▸ EXERCISE BRIEF:
Return every line of the data that contains the string "Study".

SOURCE INFORMATION Block Start

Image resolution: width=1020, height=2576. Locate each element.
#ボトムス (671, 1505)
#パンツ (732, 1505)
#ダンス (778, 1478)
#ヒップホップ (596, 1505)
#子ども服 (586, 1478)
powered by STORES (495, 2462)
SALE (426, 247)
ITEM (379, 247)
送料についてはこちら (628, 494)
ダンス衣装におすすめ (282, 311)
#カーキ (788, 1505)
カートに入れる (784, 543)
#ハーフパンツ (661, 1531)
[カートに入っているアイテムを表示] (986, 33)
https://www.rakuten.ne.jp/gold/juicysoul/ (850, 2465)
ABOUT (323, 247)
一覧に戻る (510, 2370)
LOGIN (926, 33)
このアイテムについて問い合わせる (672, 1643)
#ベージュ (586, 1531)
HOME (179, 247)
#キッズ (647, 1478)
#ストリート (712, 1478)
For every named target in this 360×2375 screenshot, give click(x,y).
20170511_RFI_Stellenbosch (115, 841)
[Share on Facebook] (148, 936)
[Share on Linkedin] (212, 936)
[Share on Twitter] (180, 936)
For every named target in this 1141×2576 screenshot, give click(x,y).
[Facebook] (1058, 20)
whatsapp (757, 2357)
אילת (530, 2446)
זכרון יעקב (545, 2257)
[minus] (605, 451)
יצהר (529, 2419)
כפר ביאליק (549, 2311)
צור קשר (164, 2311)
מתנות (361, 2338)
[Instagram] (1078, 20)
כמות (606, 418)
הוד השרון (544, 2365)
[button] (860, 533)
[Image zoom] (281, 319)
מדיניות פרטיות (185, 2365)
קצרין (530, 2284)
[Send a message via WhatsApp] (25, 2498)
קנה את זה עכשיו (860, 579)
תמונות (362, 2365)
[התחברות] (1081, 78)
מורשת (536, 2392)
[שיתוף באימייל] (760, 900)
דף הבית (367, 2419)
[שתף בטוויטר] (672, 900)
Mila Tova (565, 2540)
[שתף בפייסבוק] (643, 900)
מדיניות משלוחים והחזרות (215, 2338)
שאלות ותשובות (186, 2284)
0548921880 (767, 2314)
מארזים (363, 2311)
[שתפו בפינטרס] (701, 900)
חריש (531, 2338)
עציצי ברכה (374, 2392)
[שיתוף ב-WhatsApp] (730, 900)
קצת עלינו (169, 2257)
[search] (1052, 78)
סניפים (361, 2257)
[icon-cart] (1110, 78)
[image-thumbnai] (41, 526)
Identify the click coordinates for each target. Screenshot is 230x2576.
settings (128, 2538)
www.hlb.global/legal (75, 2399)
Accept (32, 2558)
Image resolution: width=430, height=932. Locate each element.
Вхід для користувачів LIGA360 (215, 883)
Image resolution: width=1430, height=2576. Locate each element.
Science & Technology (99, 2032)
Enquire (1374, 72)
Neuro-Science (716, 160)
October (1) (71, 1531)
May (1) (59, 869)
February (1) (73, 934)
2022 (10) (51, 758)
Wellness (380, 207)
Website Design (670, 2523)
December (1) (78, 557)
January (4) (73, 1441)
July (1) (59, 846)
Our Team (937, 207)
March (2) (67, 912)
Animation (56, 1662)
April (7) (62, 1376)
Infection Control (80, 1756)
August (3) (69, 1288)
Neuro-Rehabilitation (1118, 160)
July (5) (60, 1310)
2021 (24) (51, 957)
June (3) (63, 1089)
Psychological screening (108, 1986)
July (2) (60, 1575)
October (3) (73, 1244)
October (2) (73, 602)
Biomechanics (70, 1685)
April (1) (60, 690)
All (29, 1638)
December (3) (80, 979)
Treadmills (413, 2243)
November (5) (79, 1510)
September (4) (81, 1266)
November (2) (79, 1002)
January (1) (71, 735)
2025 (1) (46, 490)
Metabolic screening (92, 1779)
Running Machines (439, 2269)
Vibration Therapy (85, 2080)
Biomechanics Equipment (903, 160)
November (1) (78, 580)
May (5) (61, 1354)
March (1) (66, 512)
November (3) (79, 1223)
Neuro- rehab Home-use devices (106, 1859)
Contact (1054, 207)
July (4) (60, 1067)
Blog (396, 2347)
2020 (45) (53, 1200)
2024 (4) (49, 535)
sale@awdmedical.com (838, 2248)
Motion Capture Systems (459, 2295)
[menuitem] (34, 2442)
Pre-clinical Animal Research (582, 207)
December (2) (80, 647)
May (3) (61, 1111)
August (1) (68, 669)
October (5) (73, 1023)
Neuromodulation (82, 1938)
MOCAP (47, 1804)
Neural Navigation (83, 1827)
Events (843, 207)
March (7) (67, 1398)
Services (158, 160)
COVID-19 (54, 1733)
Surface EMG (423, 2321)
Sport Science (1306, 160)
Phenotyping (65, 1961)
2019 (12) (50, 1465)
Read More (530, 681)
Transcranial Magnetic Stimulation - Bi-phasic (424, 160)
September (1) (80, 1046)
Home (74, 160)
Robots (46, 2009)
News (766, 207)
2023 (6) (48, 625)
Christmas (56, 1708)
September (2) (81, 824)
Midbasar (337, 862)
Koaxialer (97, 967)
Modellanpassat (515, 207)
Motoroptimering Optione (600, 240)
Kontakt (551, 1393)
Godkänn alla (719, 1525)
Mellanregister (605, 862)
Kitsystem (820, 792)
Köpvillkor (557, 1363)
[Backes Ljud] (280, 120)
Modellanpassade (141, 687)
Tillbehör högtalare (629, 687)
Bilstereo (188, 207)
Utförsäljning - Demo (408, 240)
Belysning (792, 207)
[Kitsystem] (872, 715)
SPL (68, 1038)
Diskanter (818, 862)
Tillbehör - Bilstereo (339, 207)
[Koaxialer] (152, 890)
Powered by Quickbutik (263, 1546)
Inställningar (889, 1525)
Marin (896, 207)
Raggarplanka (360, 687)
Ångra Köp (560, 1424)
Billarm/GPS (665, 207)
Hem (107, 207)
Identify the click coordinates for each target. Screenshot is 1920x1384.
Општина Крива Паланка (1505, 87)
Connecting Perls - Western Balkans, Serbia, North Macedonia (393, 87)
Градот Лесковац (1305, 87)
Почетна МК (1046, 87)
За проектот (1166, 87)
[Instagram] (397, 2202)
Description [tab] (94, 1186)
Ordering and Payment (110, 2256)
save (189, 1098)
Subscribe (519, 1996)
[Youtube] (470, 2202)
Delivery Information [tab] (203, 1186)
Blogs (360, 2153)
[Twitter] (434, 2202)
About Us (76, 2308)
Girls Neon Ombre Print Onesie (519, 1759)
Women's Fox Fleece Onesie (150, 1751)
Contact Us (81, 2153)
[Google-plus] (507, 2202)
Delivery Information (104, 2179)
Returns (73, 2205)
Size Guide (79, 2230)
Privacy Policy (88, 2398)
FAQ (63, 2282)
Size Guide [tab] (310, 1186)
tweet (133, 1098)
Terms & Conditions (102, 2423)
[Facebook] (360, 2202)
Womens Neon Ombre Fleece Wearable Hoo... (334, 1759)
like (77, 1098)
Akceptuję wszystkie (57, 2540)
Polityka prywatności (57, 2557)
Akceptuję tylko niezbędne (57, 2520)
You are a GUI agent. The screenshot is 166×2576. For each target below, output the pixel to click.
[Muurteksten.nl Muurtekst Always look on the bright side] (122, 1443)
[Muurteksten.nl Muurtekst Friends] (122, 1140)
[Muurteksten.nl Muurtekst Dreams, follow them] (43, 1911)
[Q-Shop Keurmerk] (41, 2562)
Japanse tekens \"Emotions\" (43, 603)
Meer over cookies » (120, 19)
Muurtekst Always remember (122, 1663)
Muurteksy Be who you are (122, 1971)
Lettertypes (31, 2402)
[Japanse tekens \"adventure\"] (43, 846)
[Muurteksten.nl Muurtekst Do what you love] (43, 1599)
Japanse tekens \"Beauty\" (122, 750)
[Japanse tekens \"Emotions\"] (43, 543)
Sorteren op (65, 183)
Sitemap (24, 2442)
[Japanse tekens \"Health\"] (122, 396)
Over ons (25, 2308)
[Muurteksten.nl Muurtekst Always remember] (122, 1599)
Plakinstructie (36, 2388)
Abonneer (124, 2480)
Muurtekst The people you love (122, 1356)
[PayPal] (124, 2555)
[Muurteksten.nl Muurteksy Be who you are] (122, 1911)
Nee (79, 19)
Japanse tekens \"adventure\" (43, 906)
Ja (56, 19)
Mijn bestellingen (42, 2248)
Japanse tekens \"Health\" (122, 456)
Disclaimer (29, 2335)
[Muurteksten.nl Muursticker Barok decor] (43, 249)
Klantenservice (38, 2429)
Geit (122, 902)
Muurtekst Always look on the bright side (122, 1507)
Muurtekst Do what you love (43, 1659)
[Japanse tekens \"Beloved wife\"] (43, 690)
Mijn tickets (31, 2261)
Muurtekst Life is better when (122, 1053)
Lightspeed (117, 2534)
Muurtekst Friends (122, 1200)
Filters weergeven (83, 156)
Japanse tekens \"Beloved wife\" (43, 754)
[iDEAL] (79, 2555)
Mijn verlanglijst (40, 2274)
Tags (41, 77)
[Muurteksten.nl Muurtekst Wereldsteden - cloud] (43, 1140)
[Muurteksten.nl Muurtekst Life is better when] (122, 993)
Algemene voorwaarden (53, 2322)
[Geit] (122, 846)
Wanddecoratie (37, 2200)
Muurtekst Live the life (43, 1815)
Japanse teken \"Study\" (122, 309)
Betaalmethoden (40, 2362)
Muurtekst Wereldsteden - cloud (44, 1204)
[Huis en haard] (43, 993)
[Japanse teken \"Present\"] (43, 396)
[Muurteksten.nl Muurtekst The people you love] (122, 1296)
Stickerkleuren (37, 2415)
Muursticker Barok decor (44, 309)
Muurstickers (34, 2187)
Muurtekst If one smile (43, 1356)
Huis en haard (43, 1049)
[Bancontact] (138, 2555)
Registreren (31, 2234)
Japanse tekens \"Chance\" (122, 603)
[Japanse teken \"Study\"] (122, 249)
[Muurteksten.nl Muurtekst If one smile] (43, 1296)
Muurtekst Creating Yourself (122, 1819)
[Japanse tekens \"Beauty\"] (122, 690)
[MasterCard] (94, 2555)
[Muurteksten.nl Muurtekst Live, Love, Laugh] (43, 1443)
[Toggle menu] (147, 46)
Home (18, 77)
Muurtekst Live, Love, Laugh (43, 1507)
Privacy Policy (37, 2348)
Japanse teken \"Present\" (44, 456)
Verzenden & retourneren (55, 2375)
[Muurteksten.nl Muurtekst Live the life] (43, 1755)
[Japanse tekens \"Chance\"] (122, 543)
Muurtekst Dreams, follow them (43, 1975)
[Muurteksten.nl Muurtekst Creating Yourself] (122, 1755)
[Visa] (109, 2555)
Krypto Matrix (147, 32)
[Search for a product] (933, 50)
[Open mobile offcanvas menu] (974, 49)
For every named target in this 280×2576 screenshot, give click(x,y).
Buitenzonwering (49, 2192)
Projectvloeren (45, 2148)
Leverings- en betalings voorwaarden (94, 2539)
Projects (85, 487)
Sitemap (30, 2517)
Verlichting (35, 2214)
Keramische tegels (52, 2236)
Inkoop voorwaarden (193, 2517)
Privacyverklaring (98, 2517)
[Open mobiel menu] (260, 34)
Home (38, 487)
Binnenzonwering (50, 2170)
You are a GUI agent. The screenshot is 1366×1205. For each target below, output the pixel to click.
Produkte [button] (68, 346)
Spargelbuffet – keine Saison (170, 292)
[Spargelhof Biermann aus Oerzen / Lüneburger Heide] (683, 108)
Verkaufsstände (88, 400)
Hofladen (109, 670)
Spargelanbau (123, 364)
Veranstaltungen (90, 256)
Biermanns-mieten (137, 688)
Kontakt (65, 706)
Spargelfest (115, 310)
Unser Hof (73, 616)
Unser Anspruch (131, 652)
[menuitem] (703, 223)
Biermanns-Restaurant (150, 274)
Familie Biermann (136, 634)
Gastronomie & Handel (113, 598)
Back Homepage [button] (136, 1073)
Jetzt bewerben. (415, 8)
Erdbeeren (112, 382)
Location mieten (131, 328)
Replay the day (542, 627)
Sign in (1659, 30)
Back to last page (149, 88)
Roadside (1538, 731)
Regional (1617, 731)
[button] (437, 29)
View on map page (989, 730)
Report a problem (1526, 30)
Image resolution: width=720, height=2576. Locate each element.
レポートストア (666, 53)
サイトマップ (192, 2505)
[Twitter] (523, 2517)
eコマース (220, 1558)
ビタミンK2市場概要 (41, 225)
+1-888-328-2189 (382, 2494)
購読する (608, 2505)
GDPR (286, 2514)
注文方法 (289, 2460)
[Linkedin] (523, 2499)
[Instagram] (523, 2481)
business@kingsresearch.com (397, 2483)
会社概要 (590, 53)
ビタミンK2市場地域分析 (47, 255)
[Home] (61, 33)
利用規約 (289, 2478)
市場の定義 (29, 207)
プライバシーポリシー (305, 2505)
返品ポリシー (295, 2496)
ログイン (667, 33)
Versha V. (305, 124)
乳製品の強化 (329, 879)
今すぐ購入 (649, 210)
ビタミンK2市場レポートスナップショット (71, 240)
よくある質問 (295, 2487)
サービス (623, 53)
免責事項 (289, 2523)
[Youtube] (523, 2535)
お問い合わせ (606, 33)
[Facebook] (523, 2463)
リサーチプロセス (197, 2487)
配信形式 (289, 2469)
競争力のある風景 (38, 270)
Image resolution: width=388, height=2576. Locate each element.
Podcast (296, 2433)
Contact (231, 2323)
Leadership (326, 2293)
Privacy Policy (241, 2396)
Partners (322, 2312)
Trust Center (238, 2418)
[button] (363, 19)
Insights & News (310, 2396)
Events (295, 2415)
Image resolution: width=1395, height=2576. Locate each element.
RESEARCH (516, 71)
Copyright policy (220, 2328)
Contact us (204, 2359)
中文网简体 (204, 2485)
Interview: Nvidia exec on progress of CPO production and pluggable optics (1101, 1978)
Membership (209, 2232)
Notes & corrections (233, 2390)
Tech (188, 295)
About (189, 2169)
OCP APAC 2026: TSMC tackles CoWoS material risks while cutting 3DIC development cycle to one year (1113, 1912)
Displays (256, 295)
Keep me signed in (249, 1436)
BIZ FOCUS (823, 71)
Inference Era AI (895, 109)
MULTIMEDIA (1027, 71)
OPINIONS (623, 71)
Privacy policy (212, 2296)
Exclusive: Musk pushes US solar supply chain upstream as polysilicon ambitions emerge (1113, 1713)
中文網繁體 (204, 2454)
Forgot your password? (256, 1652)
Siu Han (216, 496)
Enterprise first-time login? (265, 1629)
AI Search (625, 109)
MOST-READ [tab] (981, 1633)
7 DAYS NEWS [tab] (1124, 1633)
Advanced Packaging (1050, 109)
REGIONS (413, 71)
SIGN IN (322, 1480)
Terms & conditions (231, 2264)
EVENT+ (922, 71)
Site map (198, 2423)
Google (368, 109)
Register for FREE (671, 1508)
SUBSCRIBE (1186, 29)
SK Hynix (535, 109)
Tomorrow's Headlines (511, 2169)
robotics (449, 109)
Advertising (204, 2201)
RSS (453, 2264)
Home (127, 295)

SOURCE INFORMATION Block End

▸ SOLUTION BELOW:
Japanse teken \"Study\" (122, 309)
[Japanse teken \"Study\"] (122, 249)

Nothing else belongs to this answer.